3-Heteroarylquinuclidin-2-ene derivatives as muscarinic antagonists: synthesis, structure-activity relationships and molecular modelling.

Publisher Summary This chapter examines a variety of C-5 substituted analogs in an attempt to determine what physicochemical properties influence the M 1 receptor affinity. The new compounds are tested in receptor binding and functional assays as previously reported. A series of achiral muscarinic antagonists with structures related chiral quinuclidine derived agonists. The most potent antagonist is the 2-benzofuranyl derivative. Replacing the 2-benzofuranyl with a 3-benzofuranyl-, furanyl-, thienyl-, 2- or 3-benzothienyl, or a 2-benzoxazolyl moiety gives less potent antagonists. In general, the antagonists display low selectivity for the investigated muscarinic receptor subtypes (M 1 , M 2 and M 3 ).
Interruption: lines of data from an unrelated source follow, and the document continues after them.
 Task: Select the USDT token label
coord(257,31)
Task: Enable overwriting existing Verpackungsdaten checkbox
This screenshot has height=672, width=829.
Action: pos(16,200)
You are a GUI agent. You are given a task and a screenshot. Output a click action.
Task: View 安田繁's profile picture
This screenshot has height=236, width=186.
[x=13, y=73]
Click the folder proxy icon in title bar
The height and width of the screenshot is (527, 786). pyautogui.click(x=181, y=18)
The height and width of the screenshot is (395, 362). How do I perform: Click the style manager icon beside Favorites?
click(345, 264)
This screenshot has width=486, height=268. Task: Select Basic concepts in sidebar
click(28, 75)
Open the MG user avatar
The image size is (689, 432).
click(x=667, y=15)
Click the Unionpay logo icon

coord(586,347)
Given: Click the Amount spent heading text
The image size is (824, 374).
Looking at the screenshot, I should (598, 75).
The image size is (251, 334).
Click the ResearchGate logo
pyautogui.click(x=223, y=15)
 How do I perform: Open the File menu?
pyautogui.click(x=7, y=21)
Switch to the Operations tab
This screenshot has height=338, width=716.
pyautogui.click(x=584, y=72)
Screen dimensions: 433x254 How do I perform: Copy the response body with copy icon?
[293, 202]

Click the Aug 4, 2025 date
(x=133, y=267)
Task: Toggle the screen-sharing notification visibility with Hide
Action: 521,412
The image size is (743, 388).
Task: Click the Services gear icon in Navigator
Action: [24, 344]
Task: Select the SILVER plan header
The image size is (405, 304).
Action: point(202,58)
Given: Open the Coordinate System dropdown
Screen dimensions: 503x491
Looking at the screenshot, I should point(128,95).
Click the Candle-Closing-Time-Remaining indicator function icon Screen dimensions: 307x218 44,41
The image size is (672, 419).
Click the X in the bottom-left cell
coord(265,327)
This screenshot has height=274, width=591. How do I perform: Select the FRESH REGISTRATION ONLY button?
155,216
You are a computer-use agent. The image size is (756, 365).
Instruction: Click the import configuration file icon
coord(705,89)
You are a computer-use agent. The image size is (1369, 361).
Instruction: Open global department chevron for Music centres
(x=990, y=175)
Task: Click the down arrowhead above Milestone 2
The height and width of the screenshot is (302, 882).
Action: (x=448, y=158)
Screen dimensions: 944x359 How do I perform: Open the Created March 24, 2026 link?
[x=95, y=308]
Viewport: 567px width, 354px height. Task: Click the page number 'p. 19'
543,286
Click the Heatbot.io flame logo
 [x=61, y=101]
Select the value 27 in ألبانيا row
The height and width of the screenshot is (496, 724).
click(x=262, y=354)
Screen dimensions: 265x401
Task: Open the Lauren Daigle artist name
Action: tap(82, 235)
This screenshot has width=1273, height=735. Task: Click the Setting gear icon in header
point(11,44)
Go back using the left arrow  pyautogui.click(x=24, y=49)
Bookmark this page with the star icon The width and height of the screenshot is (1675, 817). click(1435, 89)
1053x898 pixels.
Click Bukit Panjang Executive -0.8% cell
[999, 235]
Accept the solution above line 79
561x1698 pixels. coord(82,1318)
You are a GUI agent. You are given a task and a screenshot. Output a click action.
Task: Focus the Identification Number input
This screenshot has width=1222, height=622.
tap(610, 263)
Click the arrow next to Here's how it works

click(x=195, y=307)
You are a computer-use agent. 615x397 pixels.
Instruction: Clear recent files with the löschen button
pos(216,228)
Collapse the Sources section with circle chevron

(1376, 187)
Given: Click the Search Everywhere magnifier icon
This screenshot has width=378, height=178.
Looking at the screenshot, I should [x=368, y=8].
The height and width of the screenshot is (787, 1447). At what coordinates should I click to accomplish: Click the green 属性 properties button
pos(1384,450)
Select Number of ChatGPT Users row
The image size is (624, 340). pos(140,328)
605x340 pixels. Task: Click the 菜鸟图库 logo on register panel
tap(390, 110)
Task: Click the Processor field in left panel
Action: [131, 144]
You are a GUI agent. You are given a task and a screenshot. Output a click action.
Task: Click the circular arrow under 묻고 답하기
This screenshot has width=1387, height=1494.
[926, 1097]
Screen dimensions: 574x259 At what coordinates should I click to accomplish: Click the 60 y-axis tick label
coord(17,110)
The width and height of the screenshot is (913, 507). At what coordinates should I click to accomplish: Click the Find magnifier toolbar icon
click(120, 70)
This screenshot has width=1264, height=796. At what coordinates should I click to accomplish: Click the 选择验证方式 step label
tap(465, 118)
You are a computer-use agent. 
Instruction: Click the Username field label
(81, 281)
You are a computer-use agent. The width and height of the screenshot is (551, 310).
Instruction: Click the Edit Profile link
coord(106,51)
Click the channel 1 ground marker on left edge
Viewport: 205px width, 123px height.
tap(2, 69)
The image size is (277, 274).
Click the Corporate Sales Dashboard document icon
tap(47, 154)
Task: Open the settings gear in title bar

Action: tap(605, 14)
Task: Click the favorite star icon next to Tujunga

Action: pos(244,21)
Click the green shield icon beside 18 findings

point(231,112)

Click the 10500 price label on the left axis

An analysis of the structure-affinity relationships among the benzo-fused five-membered heteroaromatic analogs demonstrates that the magnitude of the negative electrostatic potential in the benzene moiety correlates with M 1 receptor affinity. In an attempt to determine what physicochemical properties of the substituted benzofuran derivatives influence the M 1 -receptor affinity, the chapter performs a QSAR analysis of the 9 derivatives.